Als schön aussehende Schwimmpflanze ist mir inzwischen noch eine aufgefallen, die jetzt hier und da verteilt auf mehrere Becken schwimmt, das Gemeine Hornkraut Ceratophyllum submersum:

Im großen Becken im Keller habe ich jetzt wieder mal mit einer Muschelblume (Pistia stratiotes)angefangen.
Außerdem entwickelt sich in nunmehr drei Becken der Brasilianische Wassernabel (Hydrocotyle leucocephala) ganz gut.

Inzwischen habe ich mich dazu entschlossen, für das strömungsstarke Bachbecken einen Versuch mit Cryptocorynen zu machen.
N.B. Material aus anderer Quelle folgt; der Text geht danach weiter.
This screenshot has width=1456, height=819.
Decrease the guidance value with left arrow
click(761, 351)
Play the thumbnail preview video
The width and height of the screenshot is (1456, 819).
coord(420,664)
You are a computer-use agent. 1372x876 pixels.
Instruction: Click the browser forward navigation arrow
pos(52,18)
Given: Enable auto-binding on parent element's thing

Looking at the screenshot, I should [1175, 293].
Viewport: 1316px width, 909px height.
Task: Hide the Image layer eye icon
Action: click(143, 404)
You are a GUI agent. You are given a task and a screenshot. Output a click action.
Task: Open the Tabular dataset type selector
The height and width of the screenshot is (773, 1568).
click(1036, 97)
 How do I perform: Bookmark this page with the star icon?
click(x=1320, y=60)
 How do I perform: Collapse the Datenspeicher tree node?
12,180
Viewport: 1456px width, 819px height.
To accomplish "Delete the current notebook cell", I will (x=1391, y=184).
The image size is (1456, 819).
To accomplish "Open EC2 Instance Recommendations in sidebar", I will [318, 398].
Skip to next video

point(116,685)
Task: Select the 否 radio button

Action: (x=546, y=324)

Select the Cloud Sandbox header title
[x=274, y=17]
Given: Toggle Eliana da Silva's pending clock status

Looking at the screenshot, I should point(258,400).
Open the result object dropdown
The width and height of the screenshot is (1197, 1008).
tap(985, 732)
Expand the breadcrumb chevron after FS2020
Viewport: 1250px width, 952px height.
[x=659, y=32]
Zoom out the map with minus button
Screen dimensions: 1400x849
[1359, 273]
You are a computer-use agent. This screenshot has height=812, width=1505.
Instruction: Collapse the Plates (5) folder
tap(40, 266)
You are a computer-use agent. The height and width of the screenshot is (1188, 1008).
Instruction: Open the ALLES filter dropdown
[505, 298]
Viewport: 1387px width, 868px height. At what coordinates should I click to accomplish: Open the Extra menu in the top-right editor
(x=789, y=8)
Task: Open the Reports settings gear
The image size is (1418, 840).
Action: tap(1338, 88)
Ich erinnere mich an Abbildungen von flachen Urwaldbächen, in denen Cryptocorynenteppiche mit ihren Blättern in Strömungsrichtung ausgerichtet wuchsen. Ich habe mir zwei (angeblich!) relativ flachbleibende Arten besorgt, Cryptocoryne willisi "lucens" und Cryptocoryne parva.